For this set of questions, we need to learn about how to deal with an “outlier” – Dr Dre and his unusually high income (because he said Beats by Dre to Apple during 2014). One approach is to change the axis limits in iNZight lite (under the advanced options) which is a better approach than removing him from the data set, as you will also be removing the other information about him which could be useful for our model. These questions allow for looking at the relationship between two numerical variables via scatter plots and this context allows for a meaningful discussion of other sources of variation, for example, when discussing why the relationship between earnings and ranking is not a perfect relationship. You can encourage students to try combinations of variables when exploring celebrity earnings, but also draw their attention to how small the groups can get when they start subsetting (especially if they have four variables!).

This last set of questions gives students an opportunity to explore the associated twitter data for these celebrities. It’s pretty interesting – especially the lack of relationship between number of followers and number of tweets! There is also an opportunity in the second set of questions to demonstrate adding a third variable to a scatter plot using a colour gradient (by plotting number of twitter followers vs number of tweets and adding ranking through “code more variables”  – an advanced option in iNZight lite).
On to the challenge!

The idea with each of these challenge questions is to give the information to students, then give them some time to explore that data and discuss which type of celebrity (category) they think each person is. If they have worked through the previous questions/explorations, they should have some ideas of what to check or look for, but also one of the aims of this learning activity is that they do realise they still might not get their prediction correct despite using the data 🙂 Why not?

Warm up question – who are we?
We tend to be ranked around the  middle of the top 100. Our median earnings for 2014 were around 60 million. We are more likely to be male than female.A  Directors/Producers
B  Models/Personalities
C  Authors
D  Actors/actresses


Challenge question 1 – what type of celebrity am I?
I am a male.
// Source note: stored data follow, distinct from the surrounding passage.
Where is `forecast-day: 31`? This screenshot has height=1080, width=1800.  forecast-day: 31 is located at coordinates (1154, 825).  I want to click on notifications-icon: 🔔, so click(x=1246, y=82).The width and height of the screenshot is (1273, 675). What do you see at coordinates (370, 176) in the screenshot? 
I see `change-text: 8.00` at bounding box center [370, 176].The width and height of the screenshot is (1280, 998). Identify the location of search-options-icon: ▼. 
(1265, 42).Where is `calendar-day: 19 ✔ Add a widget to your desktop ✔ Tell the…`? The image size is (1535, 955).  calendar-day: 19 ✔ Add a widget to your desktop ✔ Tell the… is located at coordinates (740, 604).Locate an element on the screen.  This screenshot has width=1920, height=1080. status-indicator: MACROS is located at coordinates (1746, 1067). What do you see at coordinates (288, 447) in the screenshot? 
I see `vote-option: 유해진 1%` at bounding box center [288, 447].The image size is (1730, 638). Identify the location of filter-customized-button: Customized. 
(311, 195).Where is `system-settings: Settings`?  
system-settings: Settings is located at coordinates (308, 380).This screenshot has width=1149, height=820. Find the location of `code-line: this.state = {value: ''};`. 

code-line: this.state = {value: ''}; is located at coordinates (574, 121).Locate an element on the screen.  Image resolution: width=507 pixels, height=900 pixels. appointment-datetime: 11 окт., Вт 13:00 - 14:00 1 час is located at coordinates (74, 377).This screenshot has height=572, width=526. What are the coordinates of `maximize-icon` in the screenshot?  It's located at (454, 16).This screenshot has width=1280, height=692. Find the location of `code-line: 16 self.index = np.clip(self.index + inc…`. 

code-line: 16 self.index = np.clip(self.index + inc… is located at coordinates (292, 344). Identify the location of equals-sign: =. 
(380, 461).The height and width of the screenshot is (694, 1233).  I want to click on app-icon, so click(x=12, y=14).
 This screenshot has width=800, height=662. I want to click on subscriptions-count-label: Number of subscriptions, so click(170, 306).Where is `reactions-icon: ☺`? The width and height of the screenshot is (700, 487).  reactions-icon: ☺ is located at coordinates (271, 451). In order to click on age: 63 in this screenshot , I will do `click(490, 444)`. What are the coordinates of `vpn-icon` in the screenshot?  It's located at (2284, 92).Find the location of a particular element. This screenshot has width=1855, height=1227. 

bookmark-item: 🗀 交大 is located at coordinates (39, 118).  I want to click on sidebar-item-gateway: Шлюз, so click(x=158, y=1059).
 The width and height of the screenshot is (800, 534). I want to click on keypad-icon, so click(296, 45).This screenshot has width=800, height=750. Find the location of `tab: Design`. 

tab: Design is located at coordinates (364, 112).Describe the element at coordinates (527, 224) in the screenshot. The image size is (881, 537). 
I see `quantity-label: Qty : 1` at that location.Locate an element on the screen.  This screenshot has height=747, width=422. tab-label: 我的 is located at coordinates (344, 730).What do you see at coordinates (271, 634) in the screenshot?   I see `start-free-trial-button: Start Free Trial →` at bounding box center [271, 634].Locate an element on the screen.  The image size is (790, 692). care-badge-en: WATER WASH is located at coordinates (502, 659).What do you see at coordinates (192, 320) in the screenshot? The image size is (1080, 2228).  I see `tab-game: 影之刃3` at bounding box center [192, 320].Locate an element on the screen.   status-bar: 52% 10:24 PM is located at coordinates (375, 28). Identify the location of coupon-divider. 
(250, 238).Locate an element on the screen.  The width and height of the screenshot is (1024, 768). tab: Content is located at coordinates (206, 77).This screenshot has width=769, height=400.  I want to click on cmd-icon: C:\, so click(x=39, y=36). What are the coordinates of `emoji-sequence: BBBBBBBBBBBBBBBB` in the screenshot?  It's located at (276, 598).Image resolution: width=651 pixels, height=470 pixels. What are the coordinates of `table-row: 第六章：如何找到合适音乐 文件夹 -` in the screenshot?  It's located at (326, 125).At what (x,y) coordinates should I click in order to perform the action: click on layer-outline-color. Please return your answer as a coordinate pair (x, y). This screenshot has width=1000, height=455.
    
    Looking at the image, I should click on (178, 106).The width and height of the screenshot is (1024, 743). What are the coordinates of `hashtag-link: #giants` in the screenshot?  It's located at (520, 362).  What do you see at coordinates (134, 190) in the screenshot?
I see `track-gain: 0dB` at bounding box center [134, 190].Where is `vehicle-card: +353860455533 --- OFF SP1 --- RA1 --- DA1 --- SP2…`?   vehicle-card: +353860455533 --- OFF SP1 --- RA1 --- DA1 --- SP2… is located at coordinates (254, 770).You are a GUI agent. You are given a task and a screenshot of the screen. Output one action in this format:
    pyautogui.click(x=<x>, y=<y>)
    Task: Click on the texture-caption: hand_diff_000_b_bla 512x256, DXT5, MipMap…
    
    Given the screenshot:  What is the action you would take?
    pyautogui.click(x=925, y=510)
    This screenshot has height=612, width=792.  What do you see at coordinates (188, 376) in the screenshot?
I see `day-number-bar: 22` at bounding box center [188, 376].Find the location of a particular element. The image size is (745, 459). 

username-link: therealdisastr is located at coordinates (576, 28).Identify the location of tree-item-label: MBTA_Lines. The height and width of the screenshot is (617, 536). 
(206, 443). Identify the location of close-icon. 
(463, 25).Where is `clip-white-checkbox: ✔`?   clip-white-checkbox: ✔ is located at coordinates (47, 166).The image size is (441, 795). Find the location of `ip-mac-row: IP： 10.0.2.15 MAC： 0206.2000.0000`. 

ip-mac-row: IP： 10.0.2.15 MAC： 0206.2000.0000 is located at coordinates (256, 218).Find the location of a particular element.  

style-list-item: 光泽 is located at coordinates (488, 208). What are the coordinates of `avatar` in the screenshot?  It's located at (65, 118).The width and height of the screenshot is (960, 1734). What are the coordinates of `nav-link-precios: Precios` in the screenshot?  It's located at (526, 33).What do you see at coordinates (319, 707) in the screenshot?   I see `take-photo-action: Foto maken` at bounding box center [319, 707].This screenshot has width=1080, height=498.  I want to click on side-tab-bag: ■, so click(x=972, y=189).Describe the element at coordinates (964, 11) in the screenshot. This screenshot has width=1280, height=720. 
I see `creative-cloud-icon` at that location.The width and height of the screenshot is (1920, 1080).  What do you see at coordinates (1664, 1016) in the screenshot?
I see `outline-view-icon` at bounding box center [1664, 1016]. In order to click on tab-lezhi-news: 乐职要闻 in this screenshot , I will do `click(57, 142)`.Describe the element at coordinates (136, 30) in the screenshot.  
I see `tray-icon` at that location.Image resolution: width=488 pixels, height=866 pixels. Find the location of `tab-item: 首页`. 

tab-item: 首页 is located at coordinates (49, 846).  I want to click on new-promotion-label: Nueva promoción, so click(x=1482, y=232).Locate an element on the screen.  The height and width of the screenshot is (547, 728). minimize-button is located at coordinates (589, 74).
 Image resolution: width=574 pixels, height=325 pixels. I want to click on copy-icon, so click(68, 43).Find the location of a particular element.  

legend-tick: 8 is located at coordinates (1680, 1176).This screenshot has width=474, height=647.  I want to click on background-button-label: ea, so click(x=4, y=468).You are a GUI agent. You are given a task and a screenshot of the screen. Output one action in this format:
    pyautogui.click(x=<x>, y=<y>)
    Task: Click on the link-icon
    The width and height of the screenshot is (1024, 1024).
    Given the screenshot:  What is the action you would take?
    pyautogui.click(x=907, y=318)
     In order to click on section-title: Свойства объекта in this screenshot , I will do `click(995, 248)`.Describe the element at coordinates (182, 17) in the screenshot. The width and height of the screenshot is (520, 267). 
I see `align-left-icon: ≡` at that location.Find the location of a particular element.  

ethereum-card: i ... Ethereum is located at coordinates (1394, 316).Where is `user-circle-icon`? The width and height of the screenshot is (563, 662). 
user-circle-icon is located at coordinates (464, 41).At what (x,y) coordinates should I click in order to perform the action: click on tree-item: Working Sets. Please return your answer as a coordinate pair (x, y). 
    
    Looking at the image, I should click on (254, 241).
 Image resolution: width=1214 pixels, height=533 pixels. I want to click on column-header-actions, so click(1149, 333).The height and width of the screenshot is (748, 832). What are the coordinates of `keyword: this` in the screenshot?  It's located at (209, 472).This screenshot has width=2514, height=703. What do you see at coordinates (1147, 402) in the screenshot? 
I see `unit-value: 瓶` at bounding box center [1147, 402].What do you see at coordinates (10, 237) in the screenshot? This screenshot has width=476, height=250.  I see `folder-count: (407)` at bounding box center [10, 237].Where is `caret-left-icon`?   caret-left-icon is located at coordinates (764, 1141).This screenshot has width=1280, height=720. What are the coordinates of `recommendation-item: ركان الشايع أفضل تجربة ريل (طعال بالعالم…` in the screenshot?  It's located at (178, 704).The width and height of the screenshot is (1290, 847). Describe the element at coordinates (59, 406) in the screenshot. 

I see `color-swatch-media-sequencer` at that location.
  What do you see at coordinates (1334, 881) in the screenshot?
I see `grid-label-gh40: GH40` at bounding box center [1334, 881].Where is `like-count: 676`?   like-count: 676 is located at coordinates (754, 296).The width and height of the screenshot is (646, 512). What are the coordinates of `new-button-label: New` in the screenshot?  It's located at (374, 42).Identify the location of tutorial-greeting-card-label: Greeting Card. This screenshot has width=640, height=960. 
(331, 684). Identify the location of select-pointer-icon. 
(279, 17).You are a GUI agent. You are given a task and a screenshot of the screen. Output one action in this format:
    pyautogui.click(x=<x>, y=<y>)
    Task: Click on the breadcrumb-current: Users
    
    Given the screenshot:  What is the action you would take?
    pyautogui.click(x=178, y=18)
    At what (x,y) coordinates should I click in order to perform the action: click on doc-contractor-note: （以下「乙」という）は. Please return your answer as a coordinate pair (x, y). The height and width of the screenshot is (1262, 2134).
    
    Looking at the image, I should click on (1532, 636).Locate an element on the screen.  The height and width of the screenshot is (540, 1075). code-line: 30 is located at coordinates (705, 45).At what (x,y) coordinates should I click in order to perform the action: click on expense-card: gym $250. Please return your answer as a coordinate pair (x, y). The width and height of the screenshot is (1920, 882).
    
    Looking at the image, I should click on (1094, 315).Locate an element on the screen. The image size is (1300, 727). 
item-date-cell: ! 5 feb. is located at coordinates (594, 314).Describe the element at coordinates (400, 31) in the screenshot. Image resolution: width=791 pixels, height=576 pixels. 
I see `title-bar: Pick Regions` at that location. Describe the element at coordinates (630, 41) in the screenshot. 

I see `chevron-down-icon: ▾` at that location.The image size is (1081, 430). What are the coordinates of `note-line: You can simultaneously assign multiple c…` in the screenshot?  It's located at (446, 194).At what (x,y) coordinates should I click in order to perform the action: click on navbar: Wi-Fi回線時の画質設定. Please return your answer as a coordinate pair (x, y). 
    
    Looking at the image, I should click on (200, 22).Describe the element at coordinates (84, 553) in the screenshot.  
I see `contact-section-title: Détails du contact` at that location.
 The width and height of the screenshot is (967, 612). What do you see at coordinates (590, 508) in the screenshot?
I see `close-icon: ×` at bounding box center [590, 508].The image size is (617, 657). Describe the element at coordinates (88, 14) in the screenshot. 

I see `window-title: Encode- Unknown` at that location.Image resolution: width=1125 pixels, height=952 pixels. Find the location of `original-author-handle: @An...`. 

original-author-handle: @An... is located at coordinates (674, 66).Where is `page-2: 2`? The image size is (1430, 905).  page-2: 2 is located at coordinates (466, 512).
I am 26 years old and earned 32 million dollars in 2014. I was ranked the 34th most powerful celebrity. I am on twitter, had 9560330 followers and made 22347 tweets.


Challenge question 2 – what type of celebrity am I?
I am a female. I am 34 years old and earned 47 million dollars in 2014. I was ranked the 56th most powerful celebrity. I am on twitter, had 2524261 followers and made 3268 tweets.


Challenge question 3 – what type of celebrity am I?
I am a male. I am 45 years old and earned 60 million dollars in 2014. I was ranked the 6th most powerful celebrity. I am on twitter, had 3120088 followers and made 213 tweets.


Challenge question 4 – what type of celebrity am I?
I am a male. I am 68 years old and earned 100 million dollars in 2014. I was ranked the 11th most powerful celebrity. I am not on twitter!


Challenge question 5 – what type of celebrity am I?
I am a male. I am 39 years old and earned 61 million dollars in 2014. I was ranked the 22nd most powerful celebrity. I am on twitter, had 4293463 followers and made 401 tweets.


Did you get these all correct? Remember that you were predicting for celebrities not in the data set (unseen data) so there is no guarantee that what is the case for the 95 celebrities is also the case for each of the five celebrities under question. We also used a very small “training” set to create an informal model. Lastly, just because you got one particular prediction wrong doesn’t mean your model won’t perform well in the long run (well, not quite for this particular example since we are only concerned with the top 100 but hopefully you get my point).